:: THE RECORDS
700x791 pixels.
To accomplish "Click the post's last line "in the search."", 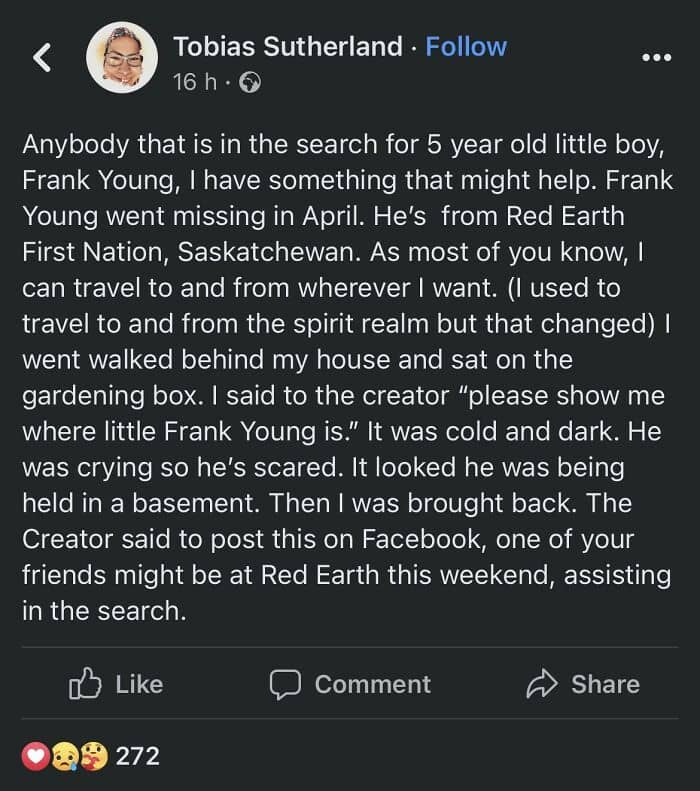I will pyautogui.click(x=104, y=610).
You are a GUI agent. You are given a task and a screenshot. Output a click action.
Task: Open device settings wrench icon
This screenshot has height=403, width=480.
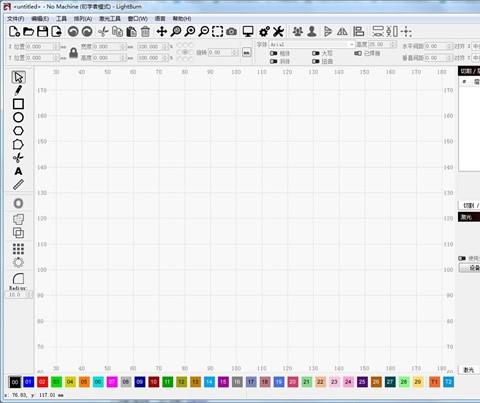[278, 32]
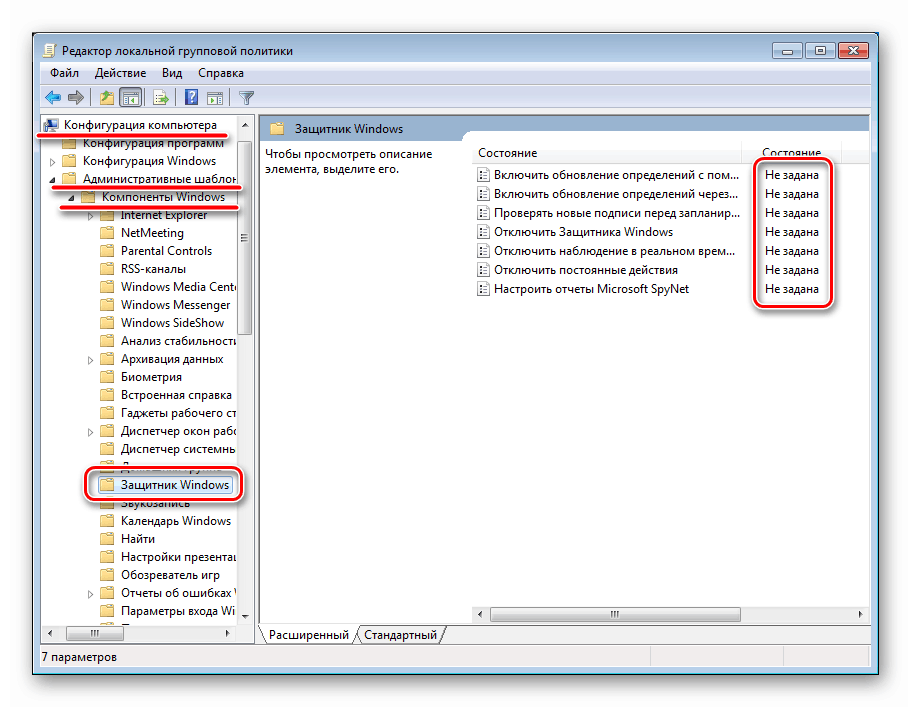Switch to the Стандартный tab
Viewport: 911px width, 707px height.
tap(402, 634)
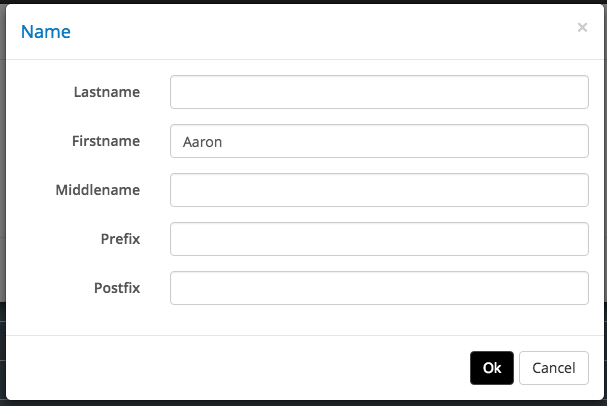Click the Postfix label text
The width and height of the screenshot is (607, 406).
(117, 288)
::::
== TASK TO CARRY OUT ==
Reproduce the material verbatim, starting with the line that contains "You are a GUI" and continuing through the end of the material. Omit the pictures from your output.

== PROBLEM SOLUTION ==
You are a GUI agent. You are given a task and a screenshot. Output a click action.
Task: Open device settings wrench icon
This screenshot has height=403, width=480.
[278, 32]
Switch to the Стандартный tab
Viewport: 911px width, 707px height.
tap(402, 634)
Click the Postfix label text
The width and height of the screenshot is (607, 406).
(117, 288)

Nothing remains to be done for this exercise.